*** Block opens ***
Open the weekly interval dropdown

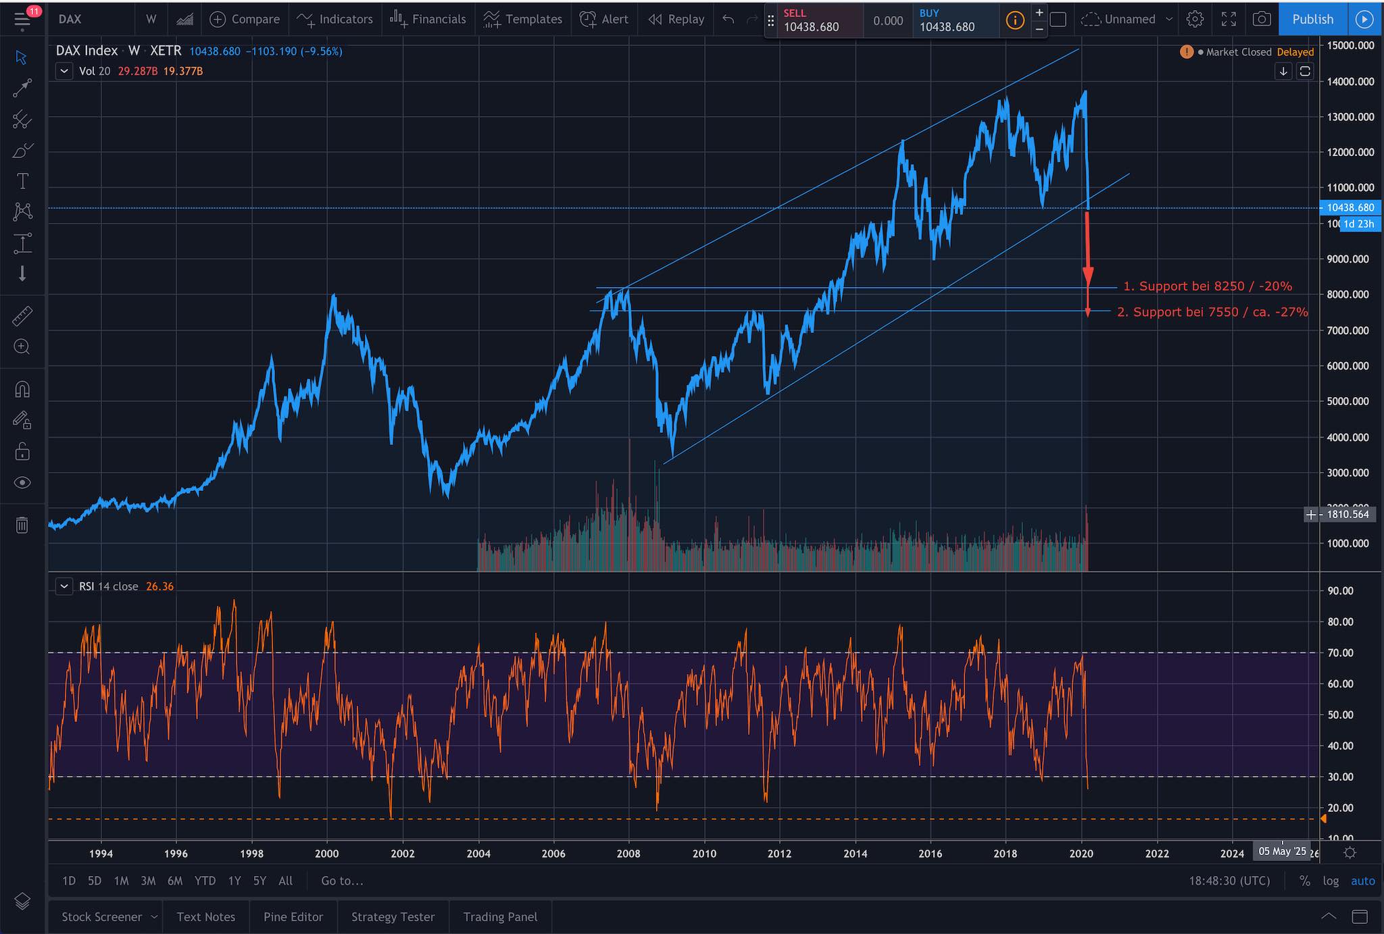(x=150, y=19)
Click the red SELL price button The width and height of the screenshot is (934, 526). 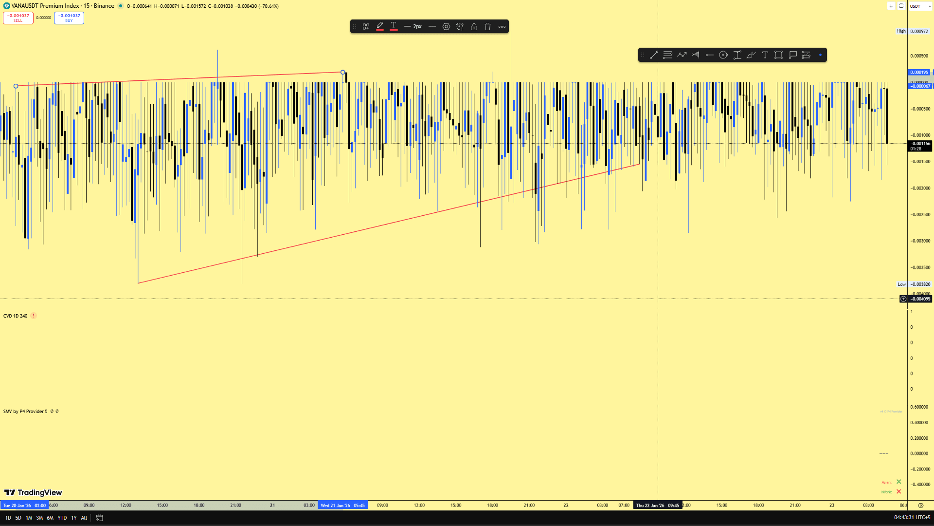[18, 18]
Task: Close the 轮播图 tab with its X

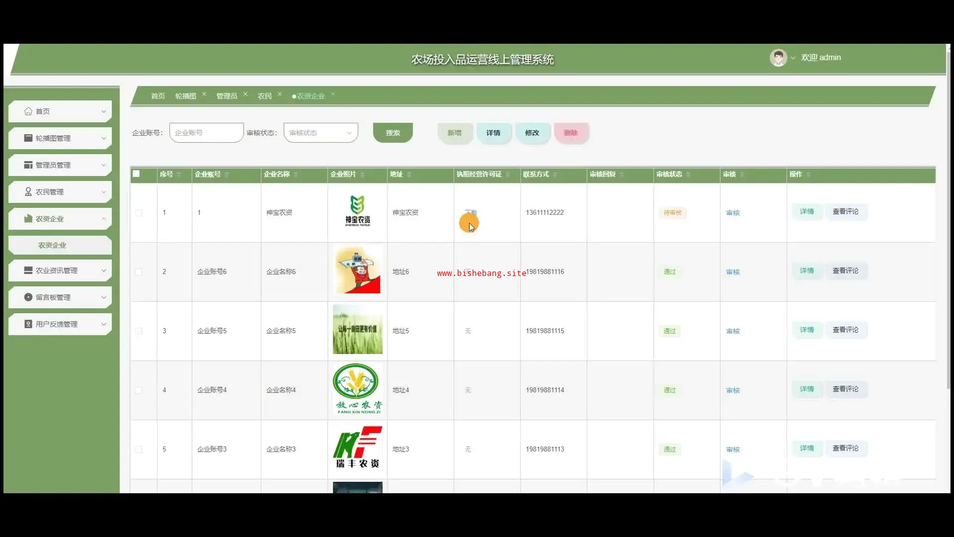Action: click(x=204, y=94)
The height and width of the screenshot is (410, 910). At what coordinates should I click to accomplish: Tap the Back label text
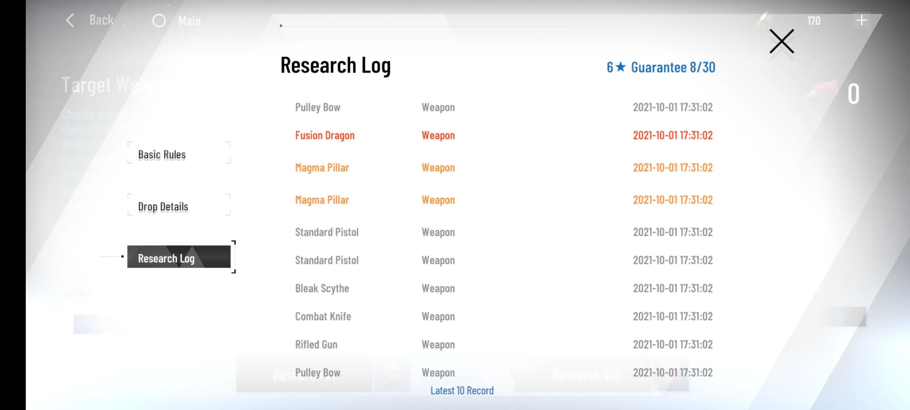point(101,20)
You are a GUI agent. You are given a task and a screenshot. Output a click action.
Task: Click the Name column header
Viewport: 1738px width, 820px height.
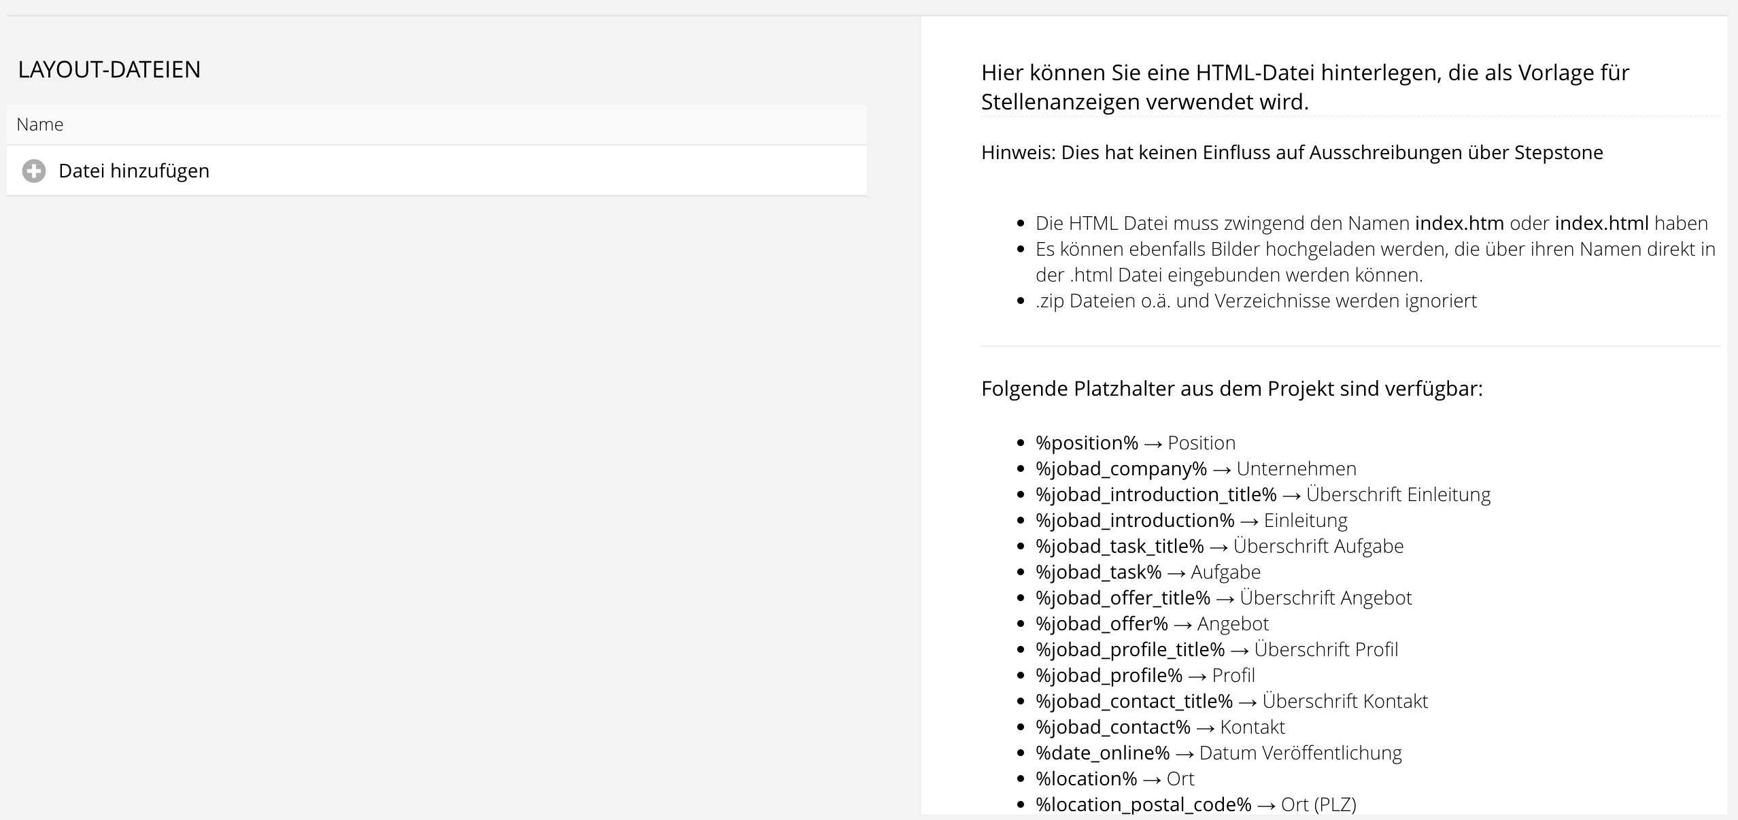click(x=39, y=124)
*** Block closes ***
> [Your instructions] Give back, exactly and with nothing added, the lines from the line with "The height and" through the final line of the data, both included; leave pictures out.

> [Answer area]
The height and width of the screenshot is (410, 910). At what coordinates should I click to accomplish: Tap the Back label text
point(101,20)
You are a GUI agent. You are given a task and a screenshot. Output a click action.
Task: Click the Name column header
Viewport: 1738px width, 820px height.
click(x=39, y=124)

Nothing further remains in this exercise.